In 1851, while visiting in nearby Seneca Falls, New York, Anthony met Elizabeth Cady Stanton, who had organized the first women's rights convention in 1848. Together they led the women's rights movement for the next half century. They first tried to organize a women's temperance society, but that reform proved too church-bound for their feminist concerns. In 1854, they turned to the creation of a women's rights movement per se. While Cady Stanton wrote articles and declarations to legislatures, Anthony discovered her own special genius, the organization of women into a sustained political movement. From 1854 to 1860, she circulated petitions demanding married women's rights to property, wages, and the custody of their children in the event of a divorce, and all women's rights to the suffrage. In 1860, all but the vote were secured by New York's landmark Married Women's Property Act.

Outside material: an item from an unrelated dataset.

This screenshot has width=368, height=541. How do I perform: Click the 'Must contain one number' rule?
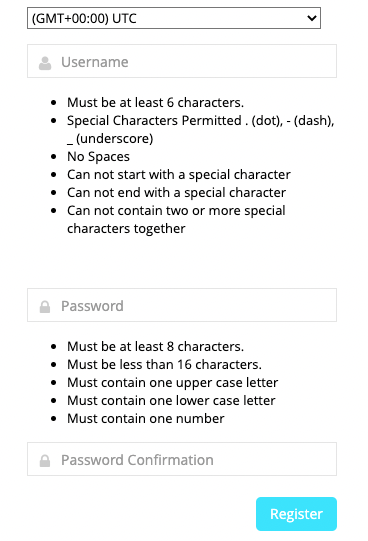(146, 419)
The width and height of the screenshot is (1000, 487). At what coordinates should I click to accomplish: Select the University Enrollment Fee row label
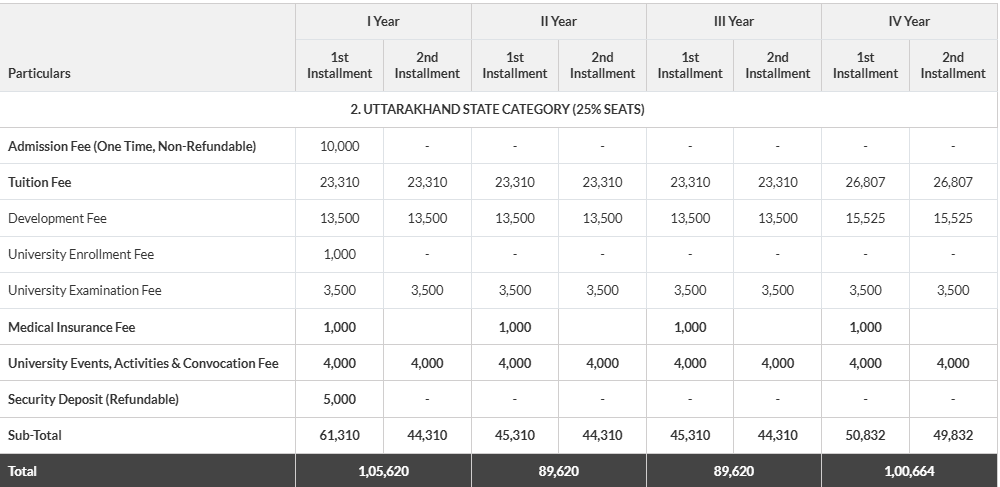[x=81, y=254]
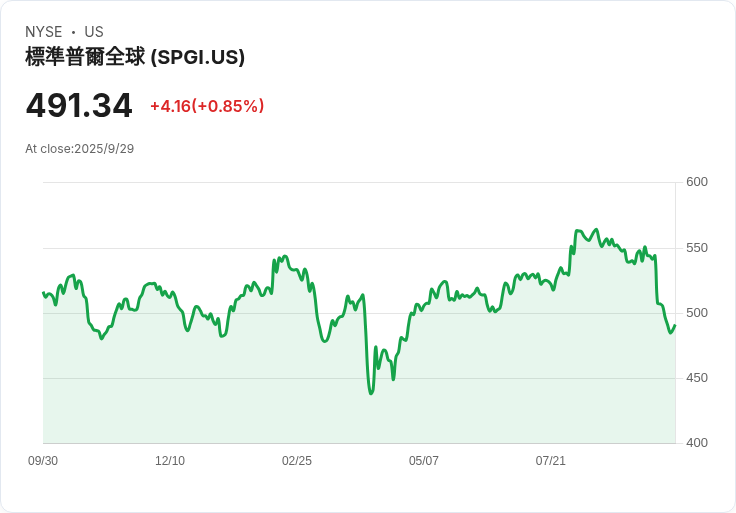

The Civil War and its aftermath had a tremendous impact on Anthony and Cady Stanton. At first they believed that women's rights agitation should be suspended during the crisis. Indefatigably active, however, they organized the National Women's Loyal League to demand the constitutional abolition of slavery (and incidentally the emancipation of women). After the war, they expected that congressional Republicans would enfranchise women along with the freedmen, but were horrified to discover that the Fourteenth and Fifteenth Amendments did not give women the vote. In response, they severed their ties with old abolitionist allies and organized an independent woman suffrage society, an action with which many other women's rights leaders disagreed.

Without a family to divide her interests and more inclined than Cady Stanton to dedicate herself to a single issue, Anthony spent the rest of her life working for the vote. Believing that women should be enfranchised by federal, not state action, she annually pressed woman suffrage on Congress. As the range of women's public activities grew, she educated college women, "social purity" activists, and women's club members in the necessity of gaining the vote. To this end, she effected an alliance of sorts with the dynamic leader of the Woman's Christian Temperance Union, Frances Willard. This conflicted with the militant secularism of Cady Stanton, and though their personal bond remained strong, their activities diverged in their final years.

Anthony did not live to see the constitutional enfranchisement of women, but she had helped establish the conditions for victory. She set aside old hurts and encouraged the reunification of the suffrage movement in 1890. She nurtured a second generation of suffrage leaders, treating them virtually as kin. So totally did she merge her personal fate and that of the suffrage movement that dedication to "the cause" and love of "Miss Anthony" became indistinguishable. In 1900, she retired from the presidency of the National American Woman Suffrage Association, but remained active to the end. The respect accorded her was even stronger after her death, and devotees honored her memory long after the vote had been won and the names of other suffrage leaders forgotten.

Ida Husted Harper, The Life and Work of Susan B. Anthony, 3 vols. (1898-1908); Alma Lutz, Susan B. Anthony: Rebel, Crusader, Humanitarian (1959).